◆ **Provided entries**:
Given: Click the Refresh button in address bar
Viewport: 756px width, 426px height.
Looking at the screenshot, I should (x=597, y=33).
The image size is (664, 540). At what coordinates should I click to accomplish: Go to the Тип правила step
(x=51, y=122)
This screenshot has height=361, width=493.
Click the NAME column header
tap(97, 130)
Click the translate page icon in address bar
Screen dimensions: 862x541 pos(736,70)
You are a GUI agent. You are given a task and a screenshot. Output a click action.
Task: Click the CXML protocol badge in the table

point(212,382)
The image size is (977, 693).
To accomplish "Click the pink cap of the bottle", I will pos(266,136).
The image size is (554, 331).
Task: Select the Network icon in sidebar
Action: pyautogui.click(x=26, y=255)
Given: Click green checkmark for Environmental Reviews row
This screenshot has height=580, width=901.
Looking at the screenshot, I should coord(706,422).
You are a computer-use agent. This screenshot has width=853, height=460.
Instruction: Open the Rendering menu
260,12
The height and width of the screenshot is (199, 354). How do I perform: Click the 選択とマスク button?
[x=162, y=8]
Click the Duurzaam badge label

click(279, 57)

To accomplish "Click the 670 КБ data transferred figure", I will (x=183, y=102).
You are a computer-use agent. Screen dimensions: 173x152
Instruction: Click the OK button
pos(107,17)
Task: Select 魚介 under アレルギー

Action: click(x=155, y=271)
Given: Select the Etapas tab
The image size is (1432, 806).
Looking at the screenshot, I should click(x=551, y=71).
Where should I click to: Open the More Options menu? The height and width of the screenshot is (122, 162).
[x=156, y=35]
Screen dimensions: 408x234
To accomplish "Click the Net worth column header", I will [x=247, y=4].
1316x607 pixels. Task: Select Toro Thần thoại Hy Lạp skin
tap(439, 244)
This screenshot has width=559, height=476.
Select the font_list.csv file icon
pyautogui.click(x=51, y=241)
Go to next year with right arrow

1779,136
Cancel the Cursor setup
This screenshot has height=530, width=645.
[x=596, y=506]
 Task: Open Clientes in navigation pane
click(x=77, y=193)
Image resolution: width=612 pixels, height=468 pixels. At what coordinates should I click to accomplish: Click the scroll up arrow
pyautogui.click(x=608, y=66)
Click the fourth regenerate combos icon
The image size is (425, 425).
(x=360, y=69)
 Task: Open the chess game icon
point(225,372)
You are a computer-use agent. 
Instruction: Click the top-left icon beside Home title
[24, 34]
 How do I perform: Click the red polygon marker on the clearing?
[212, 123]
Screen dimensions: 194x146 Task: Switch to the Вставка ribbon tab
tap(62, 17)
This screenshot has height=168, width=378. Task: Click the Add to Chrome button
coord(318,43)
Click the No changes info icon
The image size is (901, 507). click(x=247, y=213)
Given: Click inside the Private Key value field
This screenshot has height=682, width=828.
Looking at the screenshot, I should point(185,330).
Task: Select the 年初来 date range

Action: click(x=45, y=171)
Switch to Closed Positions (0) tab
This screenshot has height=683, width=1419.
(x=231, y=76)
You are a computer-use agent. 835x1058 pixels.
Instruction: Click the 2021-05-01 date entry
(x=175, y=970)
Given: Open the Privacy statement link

◆ **Your task**:
Please return exactly the lines that run from the line with "This screenshot has height=682, width=828." through the end of the records above, both included, and nothing more.

◆ **Completed task**:
This screenshot has height=682, width=828.
Looking at the screenshot, I should point(185,330).
Task: Select the 年初来 date range

Action: click(x=45, y=171)
Switch to Closed Positions (0) tab
This screenshot has height=683, width=1419.
(x=231, y=76)
You are a computer-use agent. 835x1058 pixels.
Instruction: Click the 2021-05-01 date entry
(x=175, y=970)
Given: Open the Privacy statement link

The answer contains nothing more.